= Jonathan Temm =

New Zealand barrister (1962–2021)

Jonathan Paul Temm (16 June 1962 – 3 March 2021) was a New Zealand barrister. He served as president of the New Zealand Law Society from 2010 until 2013.

==Personal==
Temm was born in Auckland. He was educated at St Peter's College. Temm has said that his education there prepared him for his career in the justice system. "Some of the Christian principles that were passed to me in my secondary education still operate in my life today and still influence me in my legal career in that I do try to help other people who ask for my assistance and I do try to look for the good in all people, including in the Curtis brothers who were found guilty of the murder of Nia Glassie."

Temm went overseas for seven years from 1980 to 1987 and worked in different jobs before returning to New Zealand to pursue a future in the law. He studied law at the University of Auckland and graduated in 1992 with Honours. He won the Geoffrey Powell Prize and the Stout Shield for mooting while studying. He was admitted as a Barrister and Solicitor at High Court in Auckland on 11 June 1993. He is the son of the late Justice Paul Temm, a Judge of the High Court of New Zealand. Jonathan Temm and his wife, Lynnelle, have five children. He loved cycling and was a keen fisherman and golfer.

==Career==
Temm began his career at Chapman Tripp Sheffield Young in Auckland from 1993 to 1995. He joined Davys Burton in Rotorua in 1995, becoming a partner and "Senior Crown Counsel" before starting up as a barrister sole specialising in criminal and civil litigation at Phoenix Chambers in 2005. He was a Council member of the then Waikato Bay of Plenty District Law Society from 2000 to 2003 and 2005 to 2009 and was President from 2007 to 2009. He served on the New Zealand Law Society Board from 2004 to 2008 and was President from April 2010 until 2013. Temm's practice has been varied, but he has dealt with high-profile criminal cases during his career, including defending Michael Curtis, one of two brothers convicted of the murder of toddler Nia Glassie.
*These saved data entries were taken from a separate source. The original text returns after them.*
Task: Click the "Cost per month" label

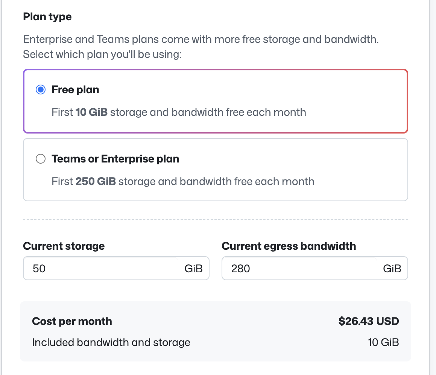Action: click(x=72, y=322)
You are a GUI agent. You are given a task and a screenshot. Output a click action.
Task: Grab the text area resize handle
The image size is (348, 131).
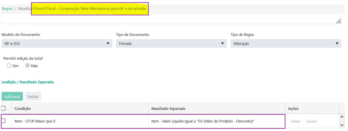coord(339,21)
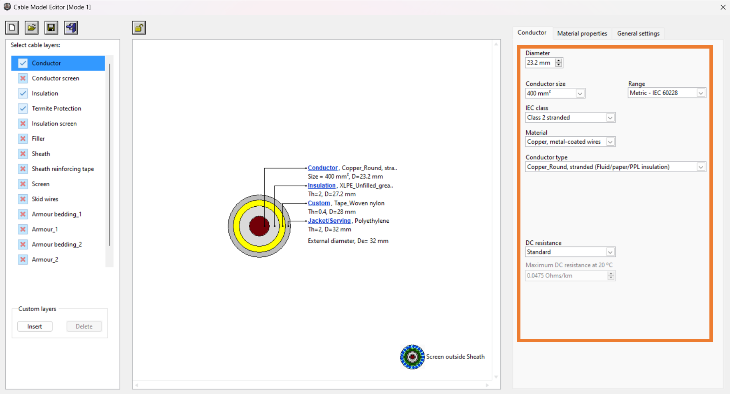Open the Conductor size dropdown
Image resolution: width=730 pixels, height=394 pixels.
click(580, 93)
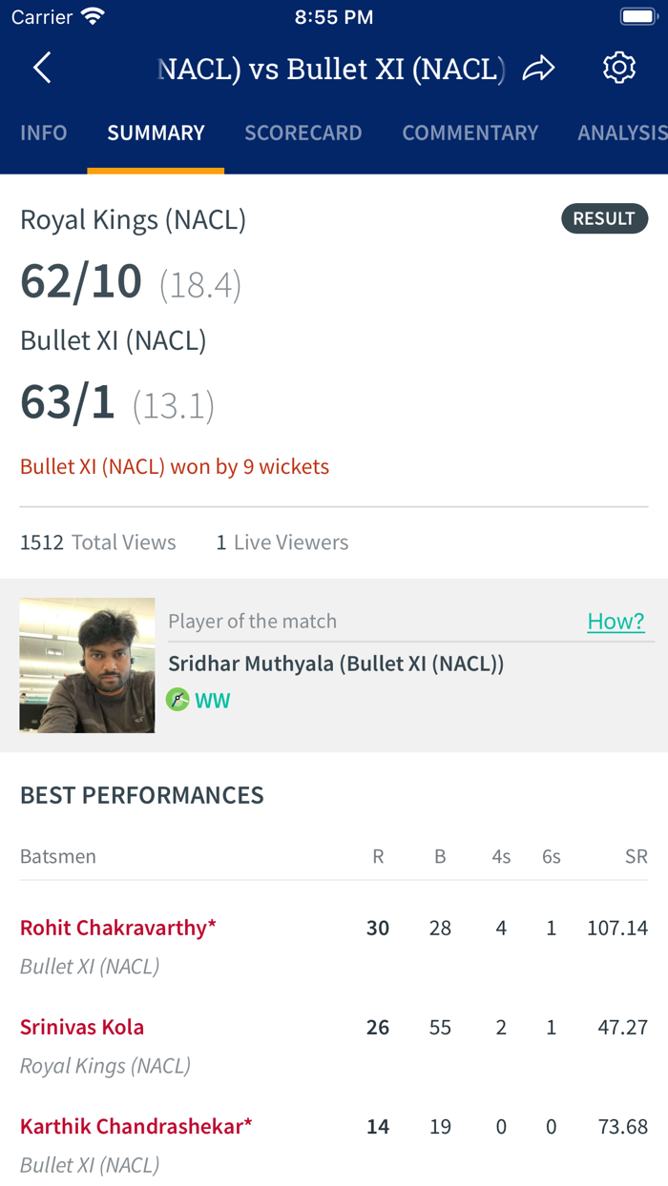Tap the green impact gauge badge next to WW
The height and width of the screenshot is (1186, 668).
(x=177, y=699)
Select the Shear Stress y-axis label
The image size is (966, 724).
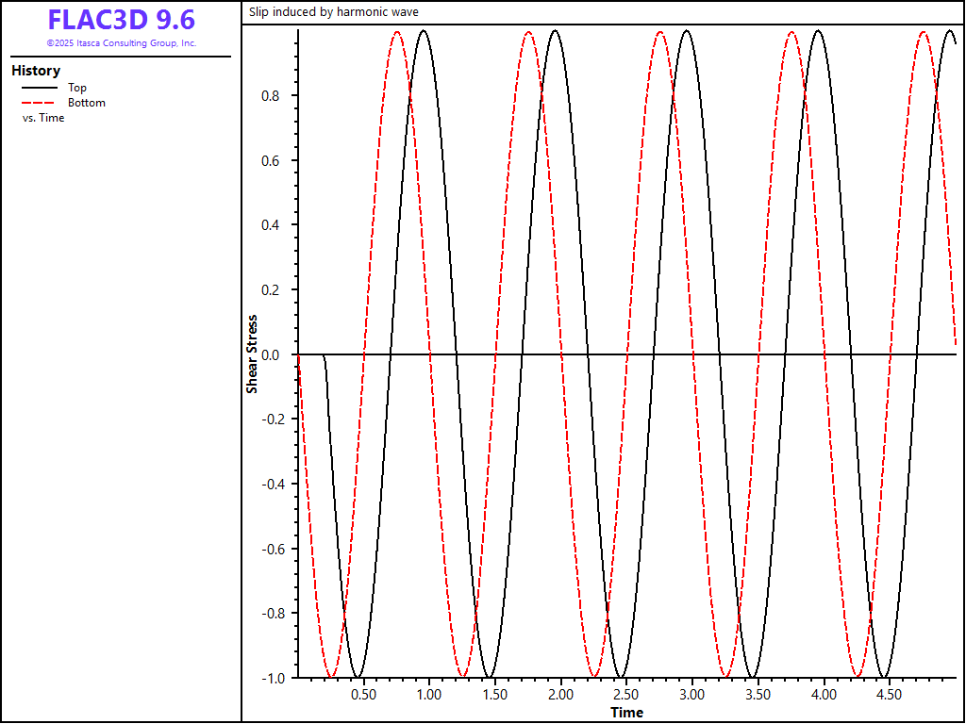coord(252,354)
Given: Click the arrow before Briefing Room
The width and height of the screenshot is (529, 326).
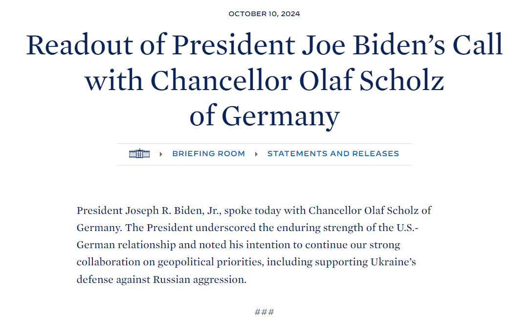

He found such cases difficult to deal with. Temm has been actively involved in professional legal skills training, and has been a member of the New Zealand Law Society's Litigation Skills Faculty since 2005.

In December 2019, Temm was appointed a Queen's Counsel.

==Approach==
In 2010, Temm blamed the rise in abuse cases on the decline in children being seen by Plunket nurses. He wanted to see legislation and health funding that would protect New Zealand children in the long term. He saw the drivers of child abuse in New Zealand as including:[s]ociety's attitude to alcohol and the freedom of it and the increasing fractured nature of our families and a myriad of other things including drug abuse, mental health issues, financial strain and all of these things ... What happened then is that the fourth Labour government was elected and new right economic theory took sway. The Roger Douglas market theory was being applied and the statutory monopoly, that used to exist for Plunket and Karitane, was eroded and eventually done away with. So our preschool childcare was significantly dented.

Temm challenged the New Zealand Government to put the money where it is needed. "If you are serious about child abuse in New Zealand, you must pick up the challenge of the pre-school childcare through the health system and a number of other things could be leveraged off that. Every single child born in New Zealand should have his or her birth registered and the entire country should be divided into quadrants and every child, before the age of three, should be the responsibility of a Plunket or Karitane nurse and everything would leverage off that service".

Temm was also concerned about the Sentencing Act 2002. He believed that that Act was not working because of "at least 70 per cent of criminals behind bars suffering a mental disorder of some kind". With it costing between $50,000 and $100,000 annually to keep someone in jail he asked whether the country is properly dealing with the people in the community if such disorders are not adequately treated.

As New Zealand Law Society President Temm believed the biggest issue facing the Society was public and political criticism of the legal profession. He said that while he had confidence that most New Zealand lawyers are performing extremely well, he considered that there were some people in the profession who were not holding to the well-established rules of professional conduct and ethics that the profession expected. Temm said the Law Society would
take a firm stance with any misconduct.

==Death==
Temm died on 3 March 2021, at the age of 58.